## Supplied data
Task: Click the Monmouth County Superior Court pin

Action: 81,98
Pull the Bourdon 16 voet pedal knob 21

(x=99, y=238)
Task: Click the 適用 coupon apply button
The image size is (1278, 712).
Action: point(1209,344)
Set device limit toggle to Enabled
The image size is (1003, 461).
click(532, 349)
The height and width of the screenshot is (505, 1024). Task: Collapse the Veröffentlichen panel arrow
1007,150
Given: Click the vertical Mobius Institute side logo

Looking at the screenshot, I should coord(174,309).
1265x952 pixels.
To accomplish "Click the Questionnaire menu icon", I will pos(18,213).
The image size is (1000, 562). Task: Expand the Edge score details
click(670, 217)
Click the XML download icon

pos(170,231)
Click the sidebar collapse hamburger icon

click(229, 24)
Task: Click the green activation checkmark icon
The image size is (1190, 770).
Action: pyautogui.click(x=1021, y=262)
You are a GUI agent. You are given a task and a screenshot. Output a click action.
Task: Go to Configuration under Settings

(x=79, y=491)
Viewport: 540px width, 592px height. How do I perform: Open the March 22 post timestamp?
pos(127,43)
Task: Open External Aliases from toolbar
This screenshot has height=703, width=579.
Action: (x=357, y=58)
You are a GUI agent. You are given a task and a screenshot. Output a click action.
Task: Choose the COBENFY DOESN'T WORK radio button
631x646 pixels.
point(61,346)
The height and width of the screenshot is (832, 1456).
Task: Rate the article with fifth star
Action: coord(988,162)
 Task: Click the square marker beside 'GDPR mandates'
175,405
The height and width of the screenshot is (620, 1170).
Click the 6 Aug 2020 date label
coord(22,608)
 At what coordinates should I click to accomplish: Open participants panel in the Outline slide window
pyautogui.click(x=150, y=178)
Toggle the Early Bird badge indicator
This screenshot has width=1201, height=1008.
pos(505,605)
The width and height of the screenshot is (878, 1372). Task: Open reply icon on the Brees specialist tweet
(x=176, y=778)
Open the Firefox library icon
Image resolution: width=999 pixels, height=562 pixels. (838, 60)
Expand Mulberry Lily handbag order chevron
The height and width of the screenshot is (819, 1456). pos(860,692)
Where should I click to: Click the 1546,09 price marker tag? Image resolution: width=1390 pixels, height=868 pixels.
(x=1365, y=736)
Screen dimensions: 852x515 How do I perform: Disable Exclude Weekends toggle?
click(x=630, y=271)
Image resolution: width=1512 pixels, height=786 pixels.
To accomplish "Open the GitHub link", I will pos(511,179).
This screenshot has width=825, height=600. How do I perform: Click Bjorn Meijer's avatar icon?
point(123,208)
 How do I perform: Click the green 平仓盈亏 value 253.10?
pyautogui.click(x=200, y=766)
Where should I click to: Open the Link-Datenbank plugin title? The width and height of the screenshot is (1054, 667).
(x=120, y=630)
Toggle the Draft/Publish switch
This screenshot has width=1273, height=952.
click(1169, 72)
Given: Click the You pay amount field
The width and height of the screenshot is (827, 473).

## The exercise
Copy out all of the lines above word for word.

## Solution for this problem
Task: Click the Monmouth County Superior Court pin

Action: 81,98
Pull the Bourdon 16 voet pedal knob 21

(x=99, y=238)
Task: Click the 適用 coupon apply button
The image size is (1278, 712).
Action: point(1209,344)
Set device limit toggle to Enabled
The image size is (1003, 461).
click(532, 349)
The height and width of the screenshot is (505, 1024). Task: Collapse the Veröffentlichen panel arrow
1007,150
Given: Click the vertical Mobius Institute side logo

Looking at the screenshot, I should coord(174,309).
1265x952 pixels.
To accomplish "Click the Questionnaire menu icon", I will pos(18,213).
The image size is (1000, 562). Task: Expand the Edge score details
click(670, 217)
Click the XML download icon

pos(170,231)
Click the sidebar collapse hamburger icon

click(229, 24)
Task: Click the green activation checkmark icon
The image size is (1190, 770).
Action: pyautogui.click(x=1021, y=262)
You are a GUI agent. You are given a task and a screenshot. Output a click action.
Task: Go to Configuration under Settings

(x=79, y=491)
Viewport: 540px width, 592px height. How do I perform: Open the March 22 post timestamp?
pos(127,43)
Task: Open External Aliases from toolbar
This screenshot has height=703, width=579.
Action: (x=357, y=58)
You are a GUI agent. You are given a task and a screenshot. Output a click action.
Task: Choose the COBENFY DOESN'T WORK radio button
631x646 pixels.
point(61,346)
The height and width of the screenshot is (832, 1456).
Task: Rate the article with fifth star
Action: coord(988,162)
 Task: Click the square marker beside 'GDPR mandates'
175,405
The height and width of the screenshot is (620, 1170).
Click the 6 Aug 2020 date label
coord(22,608)
 At what coordinates should I click to accomplish: Open participants panel in the Outline slide window
pyautogui.click(x=150, y=178)
Toggle the Early Bird badge indicator
This screenshot has width=1201, height=1008.
pos(505,605)
The width and height of the screenshot is (878, 1372). Task: Open reply icon on the Brees specialist tweet
(x=176, y=778)
Open the Firefox library icon
Image resolution: width=999 pixels, height=562 pixels. (838, 60)
Expand Mulberry Lily handbag order chevron
The height and width of the screenshot is (819, 1456). pos(860,692)
Where should I click to: Click the 1546,09 price marker tag? Image resolution: width=1390 pixels, height=868 pixels.
(x=1365, y=736)
Screen dimensions: 852x515 How do I perform: Disable Exclude Weekends toggle?
click(x=630, y=271)
Image resolution: width=1512 pixels, height=786 pixels.
To accomplish "Open the GitHub link", I will pos(511,179).
This screenshot has width=825, height=600. How do I perform: Click Bjorn Meijer's avatar icon?
point(123,208)
 How do I perform: Click the green 平仓盈亏 value 253.10?
pyautogui.click(x=200, y=766)
Where should I click to: Open the Link-Datenbank plugin title? The width and height of the screenshot is (1054, 667).
(x=120, y=630)
Toggle the Draft/Publish switch
This screenshot has width=1273, height=952.
click(1169, 72)
Given: Click the You pay amount field
The width and height of the screenshot is (827, 473).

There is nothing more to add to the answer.